[Stored records]
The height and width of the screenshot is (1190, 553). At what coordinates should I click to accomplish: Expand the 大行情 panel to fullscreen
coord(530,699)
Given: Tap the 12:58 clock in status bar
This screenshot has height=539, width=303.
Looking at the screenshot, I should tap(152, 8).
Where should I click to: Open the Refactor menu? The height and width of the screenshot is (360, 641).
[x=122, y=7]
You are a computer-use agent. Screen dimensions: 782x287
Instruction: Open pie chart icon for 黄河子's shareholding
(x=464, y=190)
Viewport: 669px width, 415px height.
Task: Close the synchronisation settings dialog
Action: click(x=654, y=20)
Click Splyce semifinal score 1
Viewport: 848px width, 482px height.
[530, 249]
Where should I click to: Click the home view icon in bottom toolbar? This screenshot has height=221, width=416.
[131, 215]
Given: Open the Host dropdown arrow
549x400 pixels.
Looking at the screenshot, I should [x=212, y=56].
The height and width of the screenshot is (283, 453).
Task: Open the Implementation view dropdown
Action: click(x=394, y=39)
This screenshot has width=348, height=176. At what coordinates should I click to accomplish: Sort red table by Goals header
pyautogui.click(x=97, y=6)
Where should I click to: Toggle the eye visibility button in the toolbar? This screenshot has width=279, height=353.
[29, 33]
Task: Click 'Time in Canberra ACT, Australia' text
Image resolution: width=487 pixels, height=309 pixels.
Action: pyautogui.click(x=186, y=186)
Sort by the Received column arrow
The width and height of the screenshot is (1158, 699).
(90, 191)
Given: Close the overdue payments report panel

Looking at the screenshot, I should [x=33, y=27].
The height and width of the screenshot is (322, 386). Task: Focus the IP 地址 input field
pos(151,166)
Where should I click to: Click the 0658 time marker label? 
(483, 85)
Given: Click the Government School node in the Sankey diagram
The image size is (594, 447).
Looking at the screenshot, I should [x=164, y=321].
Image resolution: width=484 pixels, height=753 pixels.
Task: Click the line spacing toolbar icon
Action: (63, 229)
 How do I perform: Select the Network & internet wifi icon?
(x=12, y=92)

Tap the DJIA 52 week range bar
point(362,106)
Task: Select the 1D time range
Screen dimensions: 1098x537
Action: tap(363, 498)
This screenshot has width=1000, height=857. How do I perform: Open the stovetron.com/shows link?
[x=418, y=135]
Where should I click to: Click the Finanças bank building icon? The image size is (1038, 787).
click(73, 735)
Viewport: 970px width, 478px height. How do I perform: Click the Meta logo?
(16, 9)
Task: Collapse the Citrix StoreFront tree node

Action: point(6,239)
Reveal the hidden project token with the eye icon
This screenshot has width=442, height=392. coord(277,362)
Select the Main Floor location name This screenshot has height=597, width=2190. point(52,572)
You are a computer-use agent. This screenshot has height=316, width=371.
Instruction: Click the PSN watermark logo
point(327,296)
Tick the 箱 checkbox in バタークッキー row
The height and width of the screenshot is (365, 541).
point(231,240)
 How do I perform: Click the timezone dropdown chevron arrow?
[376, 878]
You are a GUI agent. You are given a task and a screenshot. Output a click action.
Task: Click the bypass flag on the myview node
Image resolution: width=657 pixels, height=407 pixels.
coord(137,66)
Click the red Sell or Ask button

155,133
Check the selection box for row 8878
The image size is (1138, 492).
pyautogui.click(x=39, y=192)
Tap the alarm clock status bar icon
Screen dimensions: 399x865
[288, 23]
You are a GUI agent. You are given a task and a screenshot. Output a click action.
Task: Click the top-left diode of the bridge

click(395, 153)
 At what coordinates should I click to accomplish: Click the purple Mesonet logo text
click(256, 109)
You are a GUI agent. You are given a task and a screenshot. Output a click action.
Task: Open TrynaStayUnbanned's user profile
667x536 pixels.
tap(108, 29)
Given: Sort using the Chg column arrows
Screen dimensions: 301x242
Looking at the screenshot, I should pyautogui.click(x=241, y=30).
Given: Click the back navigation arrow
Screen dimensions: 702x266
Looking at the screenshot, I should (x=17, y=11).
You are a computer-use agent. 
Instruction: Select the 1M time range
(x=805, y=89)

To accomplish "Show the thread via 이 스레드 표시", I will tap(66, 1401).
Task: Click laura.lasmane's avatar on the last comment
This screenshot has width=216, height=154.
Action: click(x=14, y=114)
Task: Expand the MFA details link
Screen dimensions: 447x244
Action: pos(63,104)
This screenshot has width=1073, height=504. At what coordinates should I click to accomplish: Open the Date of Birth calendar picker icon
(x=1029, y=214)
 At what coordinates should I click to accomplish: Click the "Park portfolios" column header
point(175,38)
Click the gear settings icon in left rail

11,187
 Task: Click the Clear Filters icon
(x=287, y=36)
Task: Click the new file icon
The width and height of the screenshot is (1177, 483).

Task details
Give back exactly the lines above, from the line containing "Screen dimensions: 702x266" through the line containing "Task: Click the new file icon", with both end lines and nothing more.

Exercise output
Screen dimensions: 702x266
Looking at the screenshot, I should (x=17, y=11).
You are a computer-use agent. 
Instruction: Select the 1M time range
(x=805, y=89)

To accomplish "Show the thread via 이 스레드 표시", I will tap(66, 1401).
Task: Click laura.lasmane's avatar on the last comment
This screenshot has width=216, height=154.
Action: click(x=14, y=114)
Task: Expand the MFA details link
Screen dimensions: 447x244
Action: pos(63,104)
This screenshot has width=1073, height=504. At what coordinates should I click to accomplish: Open the Date of Birth calendar picker icon
(x=1029, y=214)
 At what coordinates should I click to accomplish: Click the "Park portfolios" column header
point(175,38)
Click the gear settings icon in left rail

11,187
 Task: Click the Clear Filters icon
(x=287, y=36)
Task: Click the new file icon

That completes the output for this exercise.